Researchers at the University of Maryland School of Medicine have developed a microfluidic device that could help preserve and detect the presence of thin membrane protrusions called “microtentacles” on breast cancer cells which can help image non-adherent cells to detect whether a tumour is likely to spread.
Microtentacles are thin membrane protrusions that extend from breast cancer cells and appear to play a key role in helping cancer cells spread from the original tumour and reattach themselves in distant organs.

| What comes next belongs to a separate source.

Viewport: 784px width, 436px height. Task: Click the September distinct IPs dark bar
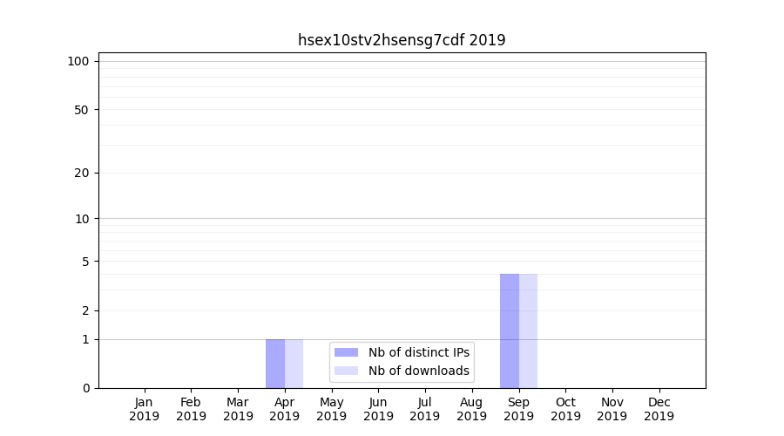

A protein called “tau” promotes the formation of these microtentacles on breast tumour cells which break away from primary cancers and circulate in the bloodstream. However, formaldehyde which is typically used to chemically preserve cells taken from tissue biopsies destroys the fragile structure of the microtentacles.
The new gadget called TetherChip is a tiny device filled with fluid that is engineered to prevent cell adhesion with an optically-clear, thermal-crosslinked polyelectrolyte multilayer nanosurface and a terminal lipid layer. Cell adhesion can lead to the destruction of the microtentacles. Meanwhile, the lipid layer also helps tether the cell membrane to the device to immobilise the cell for better visualisation under a microscope.
“In our new study, we describe our new solution for preserving tumour cell samples on a pathology slide without destroying the microtentacles they may contain,” said a lead author Dr Martin. “Identifying and targeting these microtentacles on routine biopsies could be the next exciting frontier of cancer prognosis and treatment.”
The device remains stable for more than 6 months and can be shipped across the country for patients seeking consultations with other oncologists. The samples can be rapidly fixed and stained on TetherChips, so patients can receive their biopsy results on the day of their procedure.
While this technology was developed to analyse breast tumour cells, the researchers also found that TetherChips allows for the analysis of multiple tumour cell types, studies found that many tumours beyond breast cancer can also form microtentacles.
Detection of microtentacles might help choose better therapy for treating cancer, Dr Martin said.
“Some forms of chemotherapy given before surgery to shrink tumours might actually increase the chances of these tumours spreading if the cells contain microtentacles. Those patients may benefit more from immediate surgery to remove the tumour or from combination therapy with a drug that targets microtentacles for destruction,” he added.
Most chemotherapy drugs target cell division, aiming to slow or stop tumour growth. Dr Martin said his team previously found that a popular chemotherapy drug, Taxol, actually causes cancer cell microtentacles to grow longer and allows tumour cells to reattach faster, which may have important treatment implications for breast cancer patients. They are currently investigating how other cancer drugs influence microtentacles in an effort to determine whether this test can be used to change clinical practice.
“Determining the true role that microtentacles play in metastases remains an important avenue for research and could lead to important new advances in cancer treatment,” E. Albert Reece, Executive Vice President for Medical Affairs, UM Baltimore. “This is adding an important piece to the cancer puzzle that could help explain why some tumours that shrink from chemotherapy remain so deadly.”
The results are published in the Royal Society of Chemistry journal Lab on a Chip.